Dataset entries
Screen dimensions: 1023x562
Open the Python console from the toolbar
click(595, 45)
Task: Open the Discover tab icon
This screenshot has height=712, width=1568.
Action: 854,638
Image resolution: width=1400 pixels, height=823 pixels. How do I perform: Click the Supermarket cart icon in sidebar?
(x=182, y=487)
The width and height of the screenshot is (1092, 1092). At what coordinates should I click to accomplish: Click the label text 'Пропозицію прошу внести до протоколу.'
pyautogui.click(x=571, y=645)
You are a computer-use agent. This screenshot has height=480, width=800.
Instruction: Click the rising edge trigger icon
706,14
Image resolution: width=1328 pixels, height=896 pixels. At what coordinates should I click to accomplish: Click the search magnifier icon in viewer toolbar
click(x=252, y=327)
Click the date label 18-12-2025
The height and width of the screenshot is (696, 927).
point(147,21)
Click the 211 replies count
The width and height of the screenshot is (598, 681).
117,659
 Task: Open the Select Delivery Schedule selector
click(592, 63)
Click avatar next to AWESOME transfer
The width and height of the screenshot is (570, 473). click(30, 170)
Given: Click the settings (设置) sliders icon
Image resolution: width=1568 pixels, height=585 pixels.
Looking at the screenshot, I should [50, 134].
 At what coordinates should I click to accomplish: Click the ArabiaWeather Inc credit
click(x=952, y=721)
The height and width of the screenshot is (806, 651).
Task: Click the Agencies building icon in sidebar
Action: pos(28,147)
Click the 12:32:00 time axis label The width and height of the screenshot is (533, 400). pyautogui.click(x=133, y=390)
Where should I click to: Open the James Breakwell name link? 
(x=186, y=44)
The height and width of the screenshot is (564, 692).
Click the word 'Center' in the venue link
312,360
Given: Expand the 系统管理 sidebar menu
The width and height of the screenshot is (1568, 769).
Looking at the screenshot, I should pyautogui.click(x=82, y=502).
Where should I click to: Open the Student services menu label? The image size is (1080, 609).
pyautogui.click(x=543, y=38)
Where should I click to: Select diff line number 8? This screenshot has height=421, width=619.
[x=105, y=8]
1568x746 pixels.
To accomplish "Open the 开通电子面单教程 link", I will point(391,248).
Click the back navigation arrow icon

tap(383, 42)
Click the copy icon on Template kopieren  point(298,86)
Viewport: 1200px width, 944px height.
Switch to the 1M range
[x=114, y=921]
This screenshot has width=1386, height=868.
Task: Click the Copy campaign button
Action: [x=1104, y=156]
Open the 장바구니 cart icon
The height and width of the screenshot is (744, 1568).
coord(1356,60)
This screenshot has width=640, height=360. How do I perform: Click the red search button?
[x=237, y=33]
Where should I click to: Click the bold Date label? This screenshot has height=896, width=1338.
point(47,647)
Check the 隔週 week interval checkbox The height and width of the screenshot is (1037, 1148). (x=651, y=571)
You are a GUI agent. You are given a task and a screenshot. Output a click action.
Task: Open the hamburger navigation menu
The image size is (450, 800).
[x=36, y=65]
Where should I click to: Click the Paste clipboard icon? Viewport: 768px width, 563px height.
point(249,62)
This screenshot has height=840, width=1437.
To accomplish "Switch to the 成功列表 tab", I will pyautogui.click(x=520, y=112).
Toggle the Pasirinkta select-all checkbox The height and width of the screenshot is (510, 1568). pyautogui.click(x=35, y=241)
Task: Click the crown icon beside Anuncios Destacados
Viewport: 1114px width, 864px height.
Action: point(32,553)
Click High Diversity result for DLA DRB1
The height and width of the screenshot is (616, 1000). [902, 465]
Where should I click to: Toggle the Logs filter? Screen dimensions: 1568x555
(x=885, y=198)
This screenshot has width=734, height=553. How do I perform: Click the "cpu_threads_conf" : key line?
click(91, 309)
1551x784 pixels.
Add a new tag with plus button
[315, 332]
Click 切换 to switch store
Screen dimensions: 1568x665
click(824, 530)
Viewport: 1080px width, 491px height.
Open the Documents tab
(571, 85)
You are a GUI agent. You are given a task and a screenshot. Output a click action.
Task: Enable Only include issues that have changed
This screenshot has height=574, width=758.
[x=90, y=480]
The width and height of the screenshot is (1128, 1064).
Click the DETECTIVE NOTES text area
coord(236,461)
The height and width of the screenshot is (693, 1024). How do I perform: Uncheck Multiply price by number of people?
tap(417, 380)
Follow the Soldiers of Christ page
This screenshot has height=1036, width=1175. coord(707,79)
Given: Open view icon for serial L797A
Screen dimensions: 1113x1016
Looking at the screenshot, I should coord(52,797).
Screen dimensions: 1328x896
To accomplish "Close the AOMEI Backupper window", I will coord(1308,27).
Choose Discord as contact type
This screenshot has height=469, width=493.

■ TASK PROMPT
All entries above are to be copied exactly, with none left out.

■ RESPONSE TO THE TASK
Screen dimensions: 1023x562
Open the Python console from the toolbar
click(595, 45)
Task: Open the Discover tab icon
This screenshot has height=712, width=1568.
Action: 854,638
Image resolution: width=1400 pixels, height=823 pixels. How do I perform: Click the Supermarket cart icon in sidebar?
(x=182, y=487)
The width and height of the screenshot is (1092, 1092). At what coordinates should I click to accomplish: Click the label text 'Пропозицію прошу внести до протоколу.'
pyautogui.click(x=571, y=645)
You are a computer-use agent. This screenshot has height=480, width=800.
Instruction: Click the rising edge trigger icon
706,14
Image resolution: width=1328 pixels, height=896 pixels. At what coordinates should I click to accomplish: Click the search magnifier icon in viewer toolbar
click(x=252, y=327)
Click the date label 18-12-2025
The height and width of the screenshot is (696, 927).
point(147,21)
Click the 211 replies count
The width and height of the screenshot is (598, 681).
117,659
 Task: Open the Select Delivery Schedule selector
click(592, 63)
Click avatar next to AWESOME transfer
The width and height of the screenshot is (570, 473). click(30, 170)
Given: Click the settings (设置) sliders icon
Image resolution: width=1568 pixels, height=585 pixels.
Looking at the screenshot, I should [50, 134].
 At what coordinates should I click to accomplish: Click the ArabiaWeather Inc credit
click(x=952, y=721)
The height and width of the screenshot is (806, 651).
Task: Click the Agencies building icon in sidebar
Action: pos(28,147)
Click the 12:32:00 time axis label The width and height of the screenshot is (533, 400). pyautogui.click(x=133, y=390)
Where should I click to: Open the James Breakwell name link? 
(x=186, y=44)
The height and width of the screenshot is (564, 692).
Click the word 'Center' in the venue link
312,360
Given: Expand the 系统管理 sidebar menu
The width and height of the screenshot is (1568, 769).
Looking at the screenshot, I should pyautogui.click(x=82, y=502).
Where should I click to: Open the Student services menu label? The image size is (1080, 609).
pyautogui.click(x=543, y=38)
Where should I click to: Select diff line number 8? This screenshot has height=421, width=619.
[x=105, y=8]
1568x746 pixels.
To accomplish "Open the 开通电子面单教程 link", I will point(391,248).
Click the back navigation arrow icon

tap(383, 42)
Click the copy icon on Template kopieren  point(298,86)
Viewport: 1200px width, 944px height.
Switch to the 1M range
[x=114, y=921]
This screenshot has width=1386, height=868.
Task: Click the Copy campaign button
Action: [x=1104, y=156]
Open the 장바구니 cart icon
The height and width of the screenshot is (744, 1568).
coord(1356,60)
This screenshot has width=640, height=360. How do I perform: Click the red search button?
[x=237, y=33]
Where should I click to: Click the bold Date label? This screenshot has height=896, width=1338.
point(47,647)
Check the 隔週 week interval checkbox The height and width of the screenshot is (1037, 1148). (x=651, y=571)
You are a GUI agent. You are given a task and a screenshot. Output a click action.
Task: Open the hamburger navigation menu
The image size is (450, 800).
[x=36, y=65]
Where should I click to: Click the Paste clipboard icon? Viewport: 768px width, 563px height.
point(249,62)
This screenshot has height=840, width=1437.
To accomplish "Switch to the 成功列表 tab", I will pyautogui.click(x=520, y=112).
Toggle the Pasirinkta select-all checkbox The height and width of the screenshot is (510, 1568). pyautogui.click(x=35, y=241)
Task: Click the crown icon beside Anuncios Destacados
Viewport: 1114px width, 864px height.
Action: point(32,553)
Click High Diversity result for DLA DRB1
The height and width of the screenshot is (616, 1000). [902, 465]
Where should I click to: Toggle the Logs filter? Screen dimensions: 1568x555
(x=885, y=198)
This screenshot has width=734, height=553. How do I perform: Click the "cpu_threads_conf" : key line?
click(91, 309)
1551x784 pixels.
Add a new tag with plus button
[315, 332]
Click 切换 to switch store
Screen dimensions: 1568x665
click(824, 530)
Viewport: 1080px width, 491px height.
Open the Documents tab
(571, 85)
You are a GUI agent. You are given a task and a screenshot. Output a click action.
Task: Enable Only include issues that have changed
This screenshot has height=574, width=758.
[x=90, y=480]
The width and height of the screenshot is (1128, 1064).
Click the DETECTIVE NOTES text area
coord(236,461)
The height and width of the screenshot is (693, 1024). How do I perform: Uncheck Multiply price by number of people?
tap(417, 380)
Follow the Soldiers of Christ page
This screenshot has height=1036, width=1175. coord(707,79)
Given: Open view icon for serial L797A
Screen dimensions: 1113x1016
Looking at the screenshot, I should coord(52,797).
Screen dimensions: 1328x896
To accomplish "Close the AOMEI Backupper window", I will coord(1308,27).
Choose Discord as contact type
This screenshot has height=469, width=493.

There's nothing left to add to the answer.